Happy Birthday, Honest Abe

There’s a lot of things that you can find on a lot of sites, but I doubt that many can boast such a sweet winkin lincoln as this.

I know that we didn’t hit upon too much Black History Month today, but today is Fat Tuesday and I’m a little hung from partying last night and interviewing one of the finest Black female web designers around. Just so happens that she is 21, single, and living large in Dallas, TX. I’m hoping to have the interview up tonight, but now her site is down for renovations, so I hope that it will be up soon, and when it is, so will be the Q & A.

Also Ashley has a few days off so she’s heading into town to share Valentine’s Day with me. Can you believe that she has never had a Valentine? All the previous Valentines that I have had will attest that I am not the best one you could settle for, but I suppose a mediocre one is better than none at all.

On a different topic, I agree with Sara that the Dog Show is mighty spectacular. And Joe Garagiola is funnier than ever. A television event totally worthy of Sweeps Week. No joke.

To The Would-Have-Beens: And on a sadder note, Greg’s Blog reminds us that today would have been Popsicko / Glitterbug / Wonderfuls front man Keith Brown’s 33rd birthday. The Wonderfuls, I am not ashamed to say it, was my favorite band in IV. Take two members of Tsar, add Greg and Keith and you must admit, it’s mighty hard to top. I am so grateful to have lived with Whalen and Greg in LA during Popsicko’s last days because I doubt I would have ventured out to places like Raji’s to watch them open for bands like Butt Trumpet (who were suprisingly spectacular).
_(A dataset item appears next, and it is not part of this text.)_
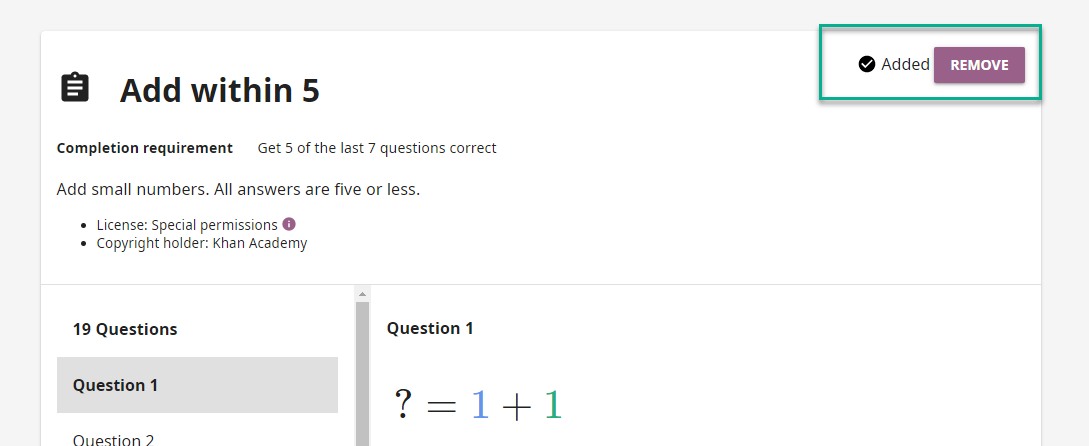Click the question mark in equation
This screenshot has height=446, width=1089.
[403, 404]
The legend goes that Keith was either on heroin or coming off it, or there was some of it in him and it made him drowsy and he crashed his car while driving back from LA to Santa Barbara and he died.

So, needless to say, don’t drink and drive, dont do drugs and drive. Dont be sleepy and drive. Please pull over and get your Z’s.
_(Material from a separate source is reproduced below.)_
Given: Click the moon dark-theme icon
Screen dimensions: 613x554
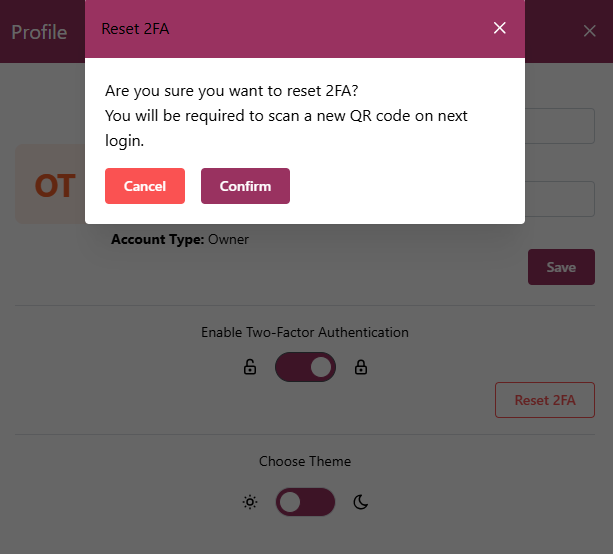Looking at the screenshot, I should [361, 502].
When me and Jeanine lived together Popsicko had their practice studio right across the street and I spent many an afternoon with my tv set down playing Sega listening to them practice the tunes of their first album and loving life. Keith had those guys going over every damn note, meticulously.

Popsicko.com is now a tribute to this undisputed rock star worthy of many shrines.
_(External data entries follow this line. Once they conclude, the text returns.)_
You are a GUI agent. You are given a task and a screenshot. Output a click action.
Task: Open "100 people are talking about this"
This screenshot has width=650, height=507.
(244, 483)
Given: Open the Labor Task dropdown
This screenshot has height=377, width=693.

sometimes it isnt even worth the kilobytes, but what the hell

fuck you fellas for sending that old gray ghost at me every morning. if he doesnt write this in the reports, heres what really happens at least once a week.

i lose him at the ralphs, i lose him at the rite aid, i lose him at wilshire and vermont, or i lose him at wilshire western.

ralphs is the easiest. it has two back doors, two mens rooms in the back area, all those aisles, all those people. rite aid has a front door and a back door and no one in there in the mornings so he can’t hide so he watches me go in the front and waits for me to go out the back. this is a child’s game and i never lose so who’s the child?

i saw you moved him in down the block. it was i who put up the “Convicted Child Molester” document on his front door last friday and laughed and laughed as it stayed up there all day saturday and all day sunday, only to be ripped down sunday evening when he got back from his weekend at his boyfriends. not that theres anything wrong with that, but theres something pisspoor about lack of professionalism and willingness to fail.

i got out of bed 10 minutes early this morning and didnt see him anywhere. saw your boy the tall marine instead. why do you all carry so much in your packs? gray hair has a backpack that is bursting, marine carries a dufflebag. how are you going to catch up to me at the wilshire fairfax 99 cent store that has a front and back door with a duffle bag through those narrow aisles? gray guy has a limp, now marine has a limp cuz i pay the bums behind Johnnies to bash their knees with a crowbar and when i worked for you i didnt get paid shit and i give those guys $20 each to crowbar your best men and $20 more if i see a limp and guess what, i give bonuses on top of that.

you trained me, you fucked with me, you lost me, you lose me.

some bright boy tried to put a bug in my water heater (!) and when i couldnt get a bunch of really hot water, guess what the mexican maintenence man found? a waterproof listening device with your signature all over it. didnt i see that at the Detective Store at Fisherman’s Wharf, but it doesnt sell, cuz it never worked. merle, it still doesnt work

i dont mind the attention, i mind the lack of respect. it’s embarrasing. it’s insulting.

you know what i’d like to see, you know what would be class? here’s what i would do if i were you: find out what the perp likes. do something that slightly alters his behavoir – and no, not a hot chick. let’s say he takes a certain bus at a certain time because he likes the driver or a passenger or an individual bus that’s clean or always empty. and then when you want to fuck with him, have his favorite busdriver turn to him one day as he’s flashing his pass, and say, “good morning, sonny.”

and that, i promise you, will ruin that fucker’s day.

now go jerk off and yell and stew, just like you always do.